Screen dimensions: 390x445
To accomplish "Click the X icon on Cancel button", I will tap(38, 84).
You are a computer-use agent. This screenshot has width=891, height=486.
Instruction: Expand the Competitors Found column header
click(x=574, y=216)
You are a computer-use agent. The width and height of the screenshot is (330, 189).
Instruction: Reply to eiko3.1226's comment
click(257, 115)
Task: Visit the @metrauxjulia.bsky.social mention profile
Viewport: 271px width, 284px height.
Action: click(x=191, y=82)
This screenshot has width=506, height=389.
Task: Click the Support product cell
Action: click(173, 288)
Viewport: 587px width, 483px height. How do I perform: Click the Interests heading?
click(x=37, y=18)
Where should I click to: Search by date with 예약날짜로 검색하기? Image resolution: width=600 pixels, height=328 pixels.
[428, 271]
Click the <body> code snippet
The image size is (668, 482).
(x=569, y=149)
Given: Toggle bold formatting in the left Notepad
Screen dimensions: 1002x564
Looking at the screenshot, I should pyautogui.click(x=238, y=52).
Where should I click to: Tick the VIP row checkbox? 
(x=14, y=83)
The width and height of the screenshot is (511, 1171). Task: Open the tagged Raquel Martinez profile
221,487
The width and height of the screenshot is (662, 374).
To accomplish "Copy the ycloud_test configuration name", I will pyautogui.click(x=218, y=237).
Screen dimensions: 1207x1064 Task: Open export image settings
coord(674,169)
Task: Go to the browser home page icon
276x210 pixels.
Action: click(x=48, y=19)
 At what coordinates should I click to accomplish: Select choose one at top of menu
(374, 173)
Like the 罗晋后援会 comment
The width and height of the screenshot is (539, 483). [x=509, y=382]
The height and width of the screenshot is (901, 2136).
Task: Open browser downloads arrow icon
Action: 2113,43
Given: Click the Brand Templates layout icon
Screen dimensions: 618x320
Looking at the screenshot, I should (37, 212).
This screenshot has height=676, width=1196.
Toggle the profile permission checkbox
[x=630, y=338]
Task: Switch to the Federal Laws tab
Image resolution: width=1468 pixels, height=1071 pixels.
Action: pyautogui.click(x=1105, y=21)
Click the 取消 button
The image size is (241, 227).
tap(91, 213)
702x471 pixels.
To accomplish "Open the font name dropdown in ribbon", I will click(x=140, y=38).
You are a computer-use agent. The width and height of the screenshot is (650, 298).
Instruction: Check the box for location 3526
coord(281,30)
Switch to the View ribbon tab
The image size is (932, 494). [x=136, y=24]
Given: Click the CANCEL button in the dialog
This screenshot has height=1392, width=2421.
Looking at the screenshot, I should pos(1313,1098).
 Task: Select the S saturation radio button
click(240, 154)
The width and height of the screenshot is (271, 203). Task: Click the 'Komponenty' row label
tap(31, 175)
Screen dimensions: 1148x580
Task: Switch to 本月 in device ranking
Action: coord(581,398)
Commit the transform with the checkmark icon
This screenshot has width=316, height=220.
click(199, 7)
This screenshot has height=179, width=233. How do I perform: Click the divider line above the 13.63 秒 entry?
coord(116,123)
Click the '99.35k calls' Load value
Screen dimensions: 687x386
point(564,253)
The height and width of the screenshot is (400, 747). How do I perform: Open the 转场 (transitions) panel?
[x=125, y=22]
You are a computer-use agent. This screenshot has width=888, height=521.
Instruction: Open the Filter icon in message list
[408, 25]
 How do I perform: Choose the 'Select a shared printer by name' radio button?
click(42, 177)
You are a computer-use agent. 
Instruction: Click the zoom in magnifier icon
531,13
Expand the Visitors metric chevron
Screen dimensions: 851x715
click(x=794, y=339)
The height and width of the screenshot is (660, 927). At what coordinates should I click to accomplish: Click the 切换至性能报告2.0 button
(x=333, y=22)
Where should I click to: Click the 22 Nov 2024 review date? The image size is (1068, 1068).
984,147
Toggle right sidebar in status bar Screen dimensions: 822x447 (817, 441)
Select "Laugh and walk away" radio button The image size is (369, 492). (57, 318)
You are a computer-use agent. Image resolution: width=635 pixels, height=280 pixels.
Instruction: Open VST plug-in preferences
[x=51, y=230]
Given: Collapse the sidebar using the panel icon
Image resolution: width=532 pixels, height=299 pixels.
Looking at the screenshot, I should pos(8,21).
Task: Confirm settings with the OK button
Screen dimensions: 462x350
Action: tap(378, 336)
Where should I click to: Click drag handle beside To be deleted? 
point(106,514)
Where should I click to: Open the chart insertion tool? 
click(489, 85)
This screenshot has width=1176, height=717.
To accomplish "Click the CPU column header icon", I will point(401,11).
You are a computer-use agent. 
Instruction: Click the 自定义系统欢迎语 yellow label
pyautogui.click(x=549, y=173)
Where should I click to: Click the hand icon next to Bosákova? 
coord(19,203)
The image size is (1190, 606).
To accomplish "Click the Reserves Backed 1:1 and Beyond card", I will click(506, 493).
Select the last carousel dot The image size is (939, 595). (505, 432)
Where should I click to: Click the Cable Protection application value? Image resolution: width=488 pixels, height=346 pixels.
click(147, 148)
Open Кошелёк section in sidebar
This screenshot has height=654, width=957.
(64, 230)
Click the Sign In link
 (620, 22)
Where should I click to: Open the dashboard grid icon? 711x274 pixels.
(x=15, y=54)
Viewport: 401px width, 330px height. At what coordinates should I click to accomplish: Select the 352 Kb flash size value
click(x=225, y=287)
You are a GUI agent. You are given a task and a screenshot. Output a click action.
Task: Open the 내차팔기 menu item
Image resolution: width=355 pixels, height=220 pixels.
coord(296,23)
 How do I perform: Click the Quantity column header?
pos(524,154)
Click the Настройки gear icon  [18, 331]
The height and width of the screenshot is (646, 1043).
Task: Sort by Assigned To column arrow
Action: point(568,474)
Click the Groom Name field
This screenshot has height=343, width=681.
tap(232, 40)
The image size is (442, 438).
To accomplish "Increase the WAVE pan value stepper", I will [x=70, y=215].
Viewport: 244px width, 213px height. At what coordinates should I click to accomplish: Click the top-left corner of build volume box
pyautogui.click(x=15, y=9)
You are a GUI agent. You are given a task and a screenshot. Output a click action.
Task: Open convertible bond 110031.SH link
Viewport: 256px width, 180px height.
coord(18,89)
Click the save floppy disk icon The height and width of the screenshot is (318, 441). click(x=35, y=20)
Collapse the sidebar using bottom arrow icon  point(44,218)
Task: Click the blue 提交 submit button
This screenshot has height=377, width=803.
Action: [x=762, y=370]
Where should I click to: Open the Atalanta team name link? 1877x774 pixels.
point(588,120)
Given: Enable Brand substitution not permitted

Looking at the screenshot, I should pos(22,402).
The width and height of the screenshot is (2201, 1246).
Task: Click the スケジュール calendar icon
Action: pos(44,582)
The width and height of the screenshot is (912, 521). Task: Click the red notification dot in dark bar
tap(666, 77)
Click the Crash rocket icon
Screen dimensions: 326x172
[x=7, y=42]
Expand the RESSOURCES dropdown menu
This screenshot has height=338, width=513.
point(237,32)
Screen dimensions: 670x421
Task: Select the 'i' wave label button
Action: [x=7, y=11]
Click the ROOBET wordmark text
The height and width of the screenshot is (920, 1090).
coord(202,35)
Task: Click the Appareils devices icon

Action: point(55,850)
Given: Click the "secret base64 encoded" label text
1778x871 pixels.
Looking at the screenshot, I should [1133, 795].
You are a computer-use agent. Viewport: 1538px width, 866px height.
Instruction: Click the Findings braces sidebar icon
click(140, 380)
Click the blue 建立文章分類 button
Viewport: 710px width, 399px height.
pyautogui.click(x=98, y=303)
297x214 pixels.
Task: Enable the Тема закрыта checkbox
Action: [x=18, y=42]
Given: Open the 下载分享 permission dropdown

==*==

Rewrite all of the records above, substituting "desktop assistant" for every occurrence of "computer-use agent" and changing nothing else.

Screen dimensions: 390x445
To accomplish "Click the X icon on Cancel button", I will tap(38, 84).
You are a desktop assistant. This screenshot has width=891, height=486.
Instruction: Expand the Competitors Found column header
click(x=574, y=216)
You are a desktop assistant. The width and height of the screenshot is (330, 189).
Instruction: Reply to eiko3.1226's comment
click(257, 115)
Task: Visit the @metrauxjulia.bsky.social mention profile
Viewport: 271px width, 284px height.
Action: click(x=191, y=82)
This screenshot has width=506, height=389.
Task: Click the Support product cell
Action: click(173, 288)
Viewport: 587px width, 483px height. How do I perform: Click the Interests heading?
click(x=37, y=18)
Where should I click to: Search by date with 예약날짜로 검색하기? Image resolution: width=600 pixels, height=328 pixels.
[428, 271]
Click the <body> code snippet
The image size is (668, 482).
(x=569, y=149)
Given: Toggle bold formatting in the left Notepad
Screen dimensions: 1002x564
Looking at the screenshot, I should pyautogui.click(x=238, y=52).
Where should I click to: Tick the VIP row checkbox? 
(x=14, y=83)
The width and height of the screenshot is (511, 1171). Task: Open the tagged Raquel Martinez profile
221,487
The width and height of the screenshot is (662, 374).
To accomplish "Copy the ycloud_test configuration name", I will pyautogui.click(x=218, y=237).
Screen dimensions: 1207x1064 Task: Open export image settings
coord(674,169)
Task: Go to the browser home page icon
276x210 pixels.
Action: click(x=48, y=19)
 At what coordinates should I click to accomplish: Select choose one at top of menu
(374, 173)
Like the 罗晋后援会 comment
The width and height of the screenshot is (539, 483). [x=509, y=382]
The height and width of the screenshot is (901, 2136).
Task: Open browser downloads arrow icon
Action: 2113,43
Given: Click the Brand Templates layout icon
Screen dimensions: 618x320
Looking at the screenshot, I should (37, 212).
This screenshot has height=676, width=1196.
Toggle the profile permission checkbox
[x=630, y=338]
Task: Switch to the Federal Laws tab
Image resolution: width=1468 pixels, height=1071 pixels.
Action: pyautogui.click(x=1105, y=21)
Click the 取消 button
The image size is (241, 227).
tap(91, 213)
702x471 pixels.
To accomplish "Open the font name dropdown in ribbon", I will click(x=140, y=38).
You are a desktop assistant. The width and height of the screenshot is (650, 298).
Instruction: Check the box for location 3526
coord(281,30)
Switch to the View ribbon tab
The image size is (932, 494). [x=136, y=24]
Given: Click the CANCEL button in the dialog
This screenshot has height=1392, width=2421.
Looking at the screenshot, I should pos(1313,1098).
 Task: Select the S saturation radio button
click(240, 154)
The width and height of the screenshot is (271, 203). Task: Click the 'Komponenty' row label
tap(31, 175)
Screen dimensions: 1148x580
Task: Switch to 本月 in device ranking
Action: coord(581,398)
Commit the transform with the checkmark icon
This screenshot has width=316, height=220.
click(199, 7)
This screenshot has height=179, width=233. How do I perform: Click the divider line above the 13.63 秒 entry?
coord(116,123)
Click the '99.35k calls' Load value
Screen dimensions: 687x386
point(564,253)
The height and width of the screenshot is (400, 747). How do I perform: Open the 转场 (transitions) panel?
[x=125, y=22]
You are a desktop assistant. This screenshot has width=888, height=521.
Instruction: Open the Filter icon in message list
[408, 25]
 How do I perform: Choose the 'Select a shared printer by name' radio button?
click(42, 177)
You are a desktop assistant. 
Instruction: Click the zoom in magnifier icon
531,13
Expand the Visitors metric chevron
Screen dimensions: 851x715
click(x=794, y=339)
The height and width of the screenshot is (660, 927). At what coordinates should I click to accomplish: Click the 切换至性能报告2.0 button
(x=333, y=22)
Where should I click to: Click the 22 Nov 2024 review date? The image size is (1068, 1068).
984,147
Toggle right sidebar in status bar Screen dimensions: 822x447 (817, 441)
Select "Laugh and walk away" radio button The image size is (369, 492). (57, 318)
You are a desktop assistant. Image resolution: width=635 pixels, height=280 pixels.
Instruction: Open VST plug-in preferences
[x=51, y=230]
Given: Collapse the sidebar using the panel icon
Image resolution: width=532 pixels, height=299 pixels.
Looking at the screenshot, I should pos(8,21).
Task: Confirm settings with the OK button
Screen dimensions: 462x350
Action: tap(378, 336)
Where should I click to: Click drag handle beside To be deleted? 
point(106,514)
Where should I click to: Open the chart insertion tool? 
click(489, 85)
This screenshot has width=1176, height=717.
To accomplish "Click the CPU column header icon", I will point(401,11).
You are a desktop assistant. 
Instruction: Click the 自定义系统欢迎语 yellow label
pyautogui.click(x=549, y=173)
Where should I click to: Click the hand icon next to Bosákova? 
coord(19,203)
The image size is (1190, 606).
To accomplish "Click the Reserves Backed 1:1 and Beyond card", I will click(506, 493).
Select the last carousel dot The image size is (939, 595). (505, 432)
Where should I click to: Click the Cable Protection application value? Image resolution: width=488 pixels, height=346 pixels.
click(147, 148)
Open Кошелёк section in sidebar
This screenshot has height=654, width=957.
(64, 230)
Click the Sign In link
 (620, 22)
Where should I click to: Open the dashboard grid icon? 711x274 pixels.
(x=15, y=54)
Viewport: 401px width, 330px height. At what coordinates should I click to accomplish: Select the 352 Kb flash size value
click(x=225, y=287)
You are a GUI agent. You are given a task and a screenshot. Output a click action.
Task: Open the 내차팔기 menu item
Image resolution: width=355 pixels, height=220 pixels.
coord(296,23)
 How do I perform: Click the Quantity column header?
pos(524,154)
Click the Настройки gear icon  [18, 331]
The height and width of the screenshot is (646, 1043).
Task: Sort by Assigned To column arrow
Action: point(568,474)
Click the Groom Name field
This screenshot has height=343, width=681.
tap(232, 40)
The image size is (442, 438).
To accomplish "Increase the WAVE pan value stepper", I will [x=70, y=215].
Viewport: 244px width, 213px height. At what coordinates should I click to accomplish: Click the top-left corner of build volume box
pyautogui.click(x=15, y=9)
You are a GUI agent. You are given a task and a screenshot. Output a click action.
Task: Open convertible bond 110031.SH link
Viewport: 256px width, 180px height.
coord(18,89)
Click the save floppy disk icon The height and width of the screenshot is (318, 441). click(x=35, y=20)
Collapse the sidebar using bottom arrow icon  point(44,218)
Task: Click the blue 提交 submit button
This screenshot has height=377, width=803.
Action: [x=762, y=370]
Where should I click to: Open the Atalanta team name link? 1877x774 pixels.
point(588,120)
Given: Enable Brand substitution not permitted

Looking at the screenshot, I should pos(22,402).
The width and height of the screenshot is (2201, 1246).
Task: Click the スケジュール calendar icon
Action: pos(44,582)
The width and height of the screenshot is (912, 521). Task: Click the red notification dot in dark bar
tap(666, 77)
Click the Crash rocket icon
Screen dimensions: 326x172
[x=7, y=42]
Expand the RESSOURCES dropdown menu
This screenshot has height=338, width=513.
point(237,32)
Screen dimensions: 670x421
Task: Select the 'i' wave label button
Action: [x=7, y=11]
Click the ROOBET wordmark text
The height and width of the screenshot is (920, 1090).
coord(202,35)
Task: Click the Appareils devices icon

Action: point(55,850)
Given: Click the "secret base64 encoded" label text
1778x871 pixels.
Looking at the screenshot, I should [1133, 795].
You are a desktop assistant. Viewport: 1538px width, 866px height.
Instruction: Click the Findings braces sidebar icon
click(140, 380)
Click the blue 建立文章分類 button
Viewport: 710px width, 399px height.
pyautogui.click(x=98, y=303)
297x214 pixels.
Task: Enable the Тема закрыта checkbox
Action: [x=18, y=42]
Given: Open the 下载分享 permission dropdown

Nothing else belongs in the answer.